Vacuum environment: 4 × 10 ⁻² [Pa]
Film thickness: 60 [nm]
Deposition film surface resistance: 2 × 10 ¹² [Ω / □]
(Plasma electrode conditions)
As shown in FIG. 3 (a), a plasma generation source having a magnetron electrode built therein was disposed in a grounded casing. Each condition is as follows.
(1) Length of plasma electrode in sheet width direction: 700 [mm]
(2) Power output of high frequency power supply for plasma: 200 [W]
(3) Voltage amplitude of the high-frequency power source for plasma: 500 [V]
(4) Frequency of plasma high-frequency power supply: 100 [kHz]
(5) Charged particle radiating ports of the plasma electrode housing: Pinholes having a diameter of 2 [mm] are evenly arranged on a straight line in the sheet width direction at intervals of 10 [mm].
(6) Direction of charged particle radiation aperture: The center of the magnetron electrode, which is a plasma electrode, and a straight line extending from the center of the charged particle radiation aperture are incident at a position approximately halfway between the cylindrical sheet guide surface and the counter electrode. Direction to do.

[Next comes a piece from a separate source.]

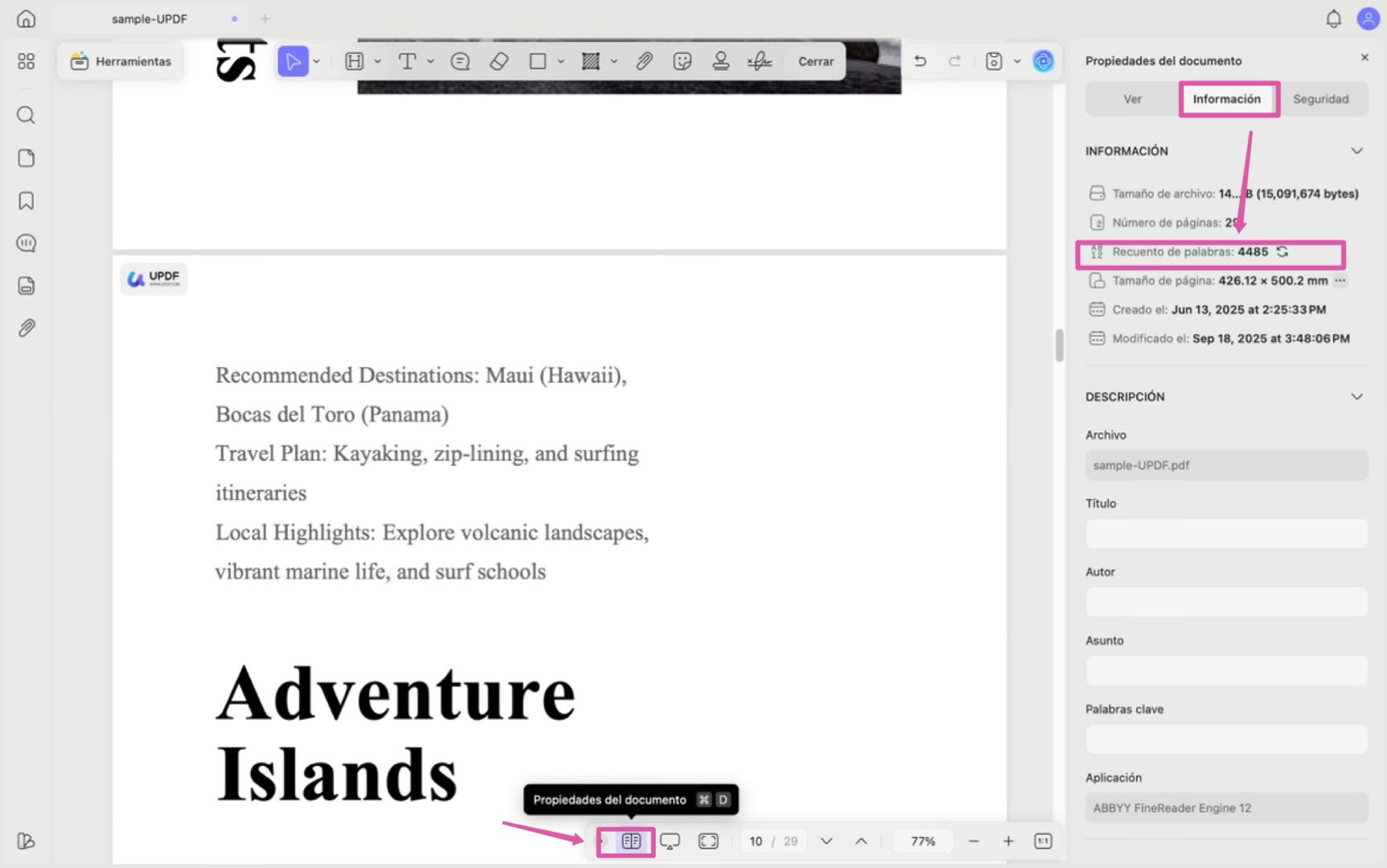Open search from the left sidebar
The height and width of the screenshot is (868, 1387).
(x=26, y=115)
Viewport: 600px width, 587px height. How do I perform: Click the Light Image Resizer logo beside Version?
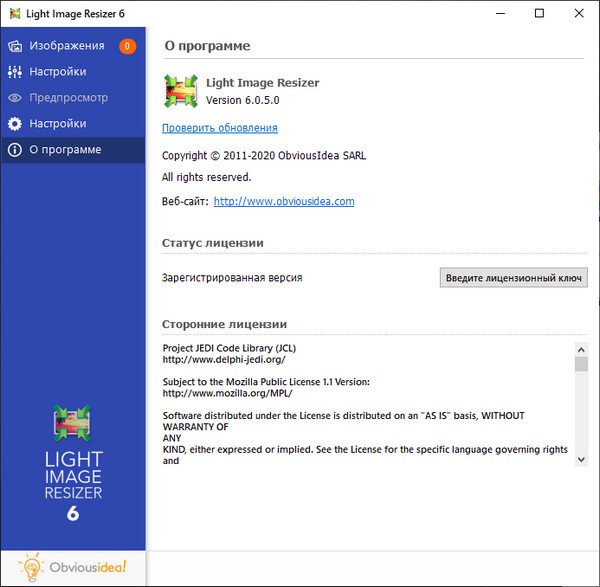click(181, 91)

(Sheet guide surface conditions)
A cylindrical sheet guide surface was used as shown in FIG. As in the first embodiment, the medium is circulated inside the sheet guide surface, and the temperature of the medium is controlled at a constant temperature. In this embodiment, the sheet guide surface is electrically grounded. Each condition is as follows.
(1) Diameter of cylindrical sheet guide surface: 500 [mm]
(2) Temperature of medium flowing inside the sheet guide surface: −20 [° C.]
(3) Voltage application to the sheet guide surface: grounding (0 [V])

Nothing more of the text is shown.